La disputa que se avecina implica una elección que el pueblo debe enfrentar: cuidar la construcción, o dejar que “todo se desvanezca en el aire”. Sólo el deseo de comunidad reflejado como práctica militante en la calle puede metabolizar las pasiones tristes y derivarlas en afectos activos, fundando un nuevo comienzo.

 

Por Nora Merlin*

(para La Tecl@ Eñe)

 

Antonio Berni

El pueblo no es algo que “se tiene”, ni un supuesto de partida, un fenómeno de orden natural, ni un  logro garantizado que les sucede a los miembros de una sociedad. Por el contrario, la formación de un pueblo que equivale a la construcción de soberanía, implica una acción política permanente.

 

En una sociedad el pueblo expresa lo que no anda, lo que falta,  plantea conflictos, es el síntoma de una comunidad, la “piedra en el zapato” que perturba. Esa es una de sus funciones: impedir la adaptación o el adormecimiento de la comunidad.  La construcción de soberanía supone una acción tendiente a la conformación de  una voluntad popular que se negocia  una y otra vez, que no es otra cosa que la afirmación de un “nosotros”, esto es, la producción de un “sentido común” y una identidad popular. Ésta última se caracteriza por ser paradójica e inestable, pues  presenta una tensión incesante entre diferencias y equivalencias, elementos que operan en constante desplazamiento y rearticulación, produciendo permanentemente nuevos sentidos.

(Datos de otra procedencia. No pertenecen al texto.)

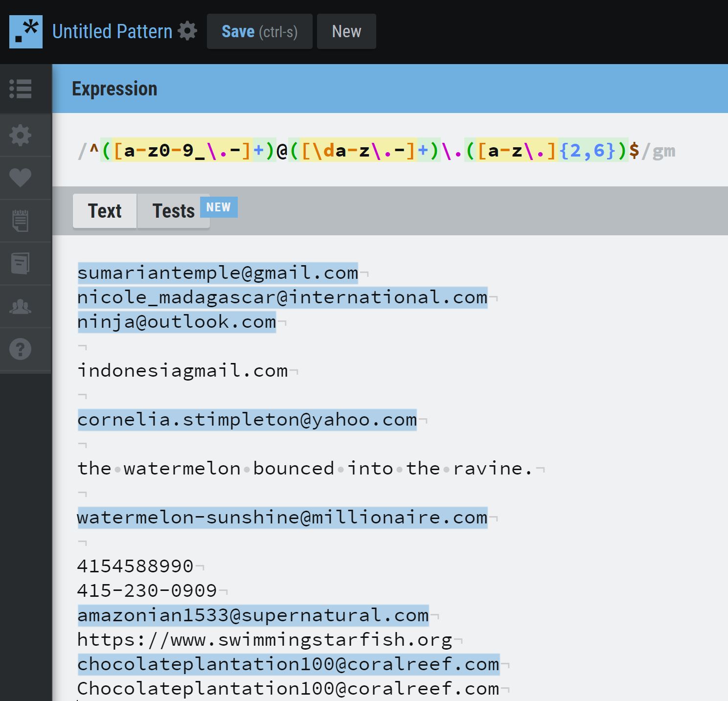Click the RegExr logo in the top-left
The height and width of the screenshot is (701, 728).
tap(25, 31)
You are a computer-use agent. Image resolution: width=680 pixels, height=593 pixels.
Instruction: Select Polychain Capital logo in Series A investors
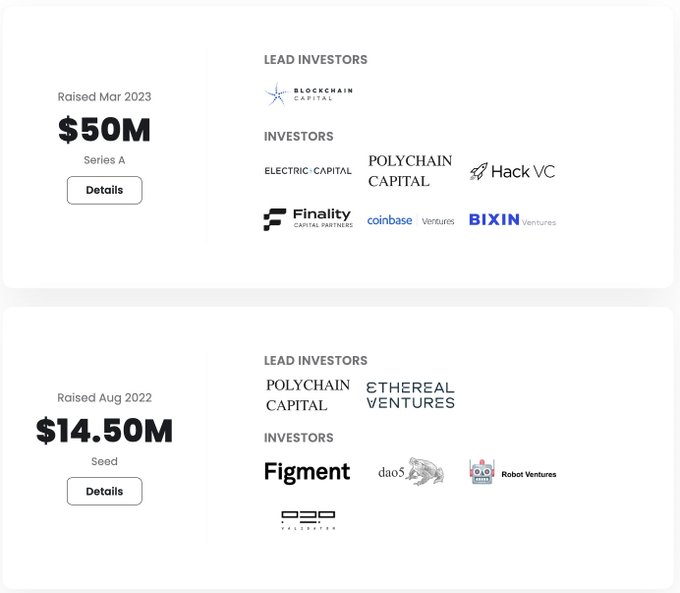pos(410,171)
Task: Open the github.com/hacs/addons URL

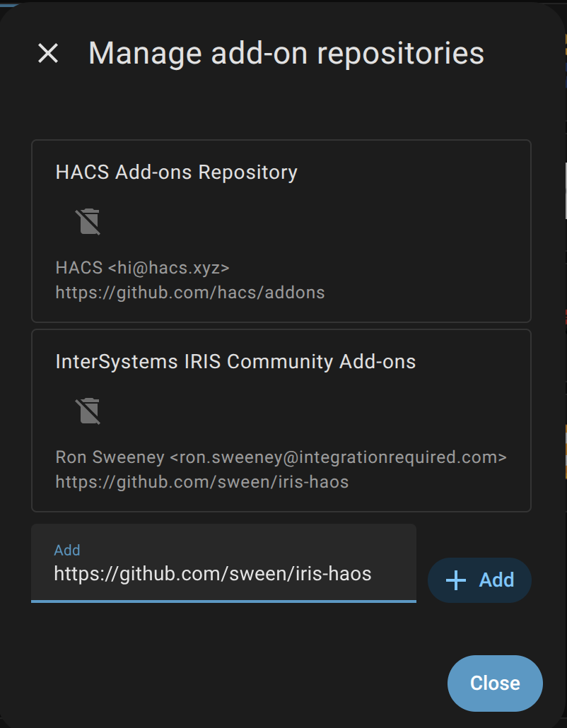Action: pyautogui.click(x=189, y=293)
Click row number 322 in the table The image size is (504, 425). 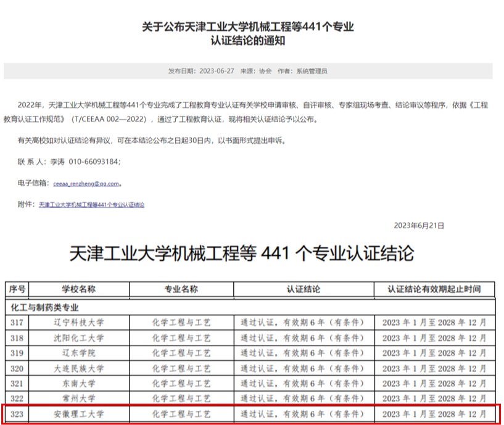[17, 398]
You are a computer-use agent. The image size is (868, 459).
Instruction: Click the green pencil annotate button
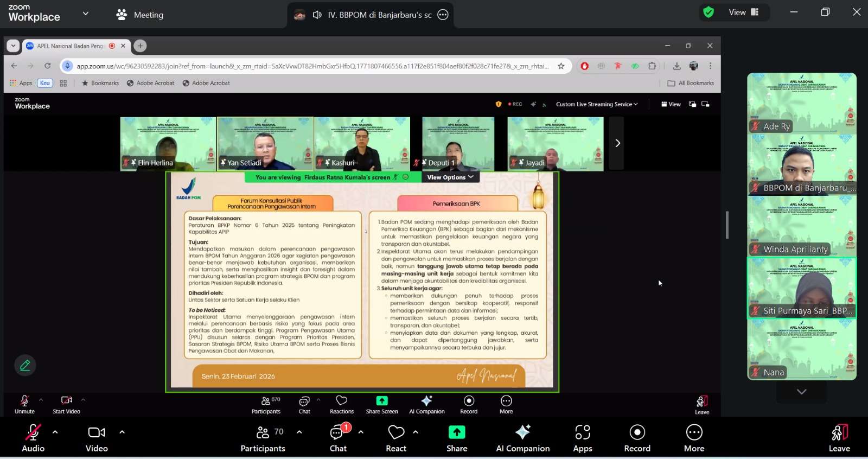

Para que suceda este efecto colectivo y plural debe ponerse en juego una  praxis política de la voluntad popular que incluye un deseo, podríamos decir, de comunidad, junto con una inteligencia productiva y una visibilidad pública, cuyo espacio privilegiado es la calle y la plaza. Probablemente sea un forzamiento teórico hablar de deseo de comunidad, pero ¿cómo llamar al querer vivir con los otros, invertir tiempo propio en el mundo, aportar un relato singular, pensar con los otros, producir con ellos interpretaciones y nuevos sentidos?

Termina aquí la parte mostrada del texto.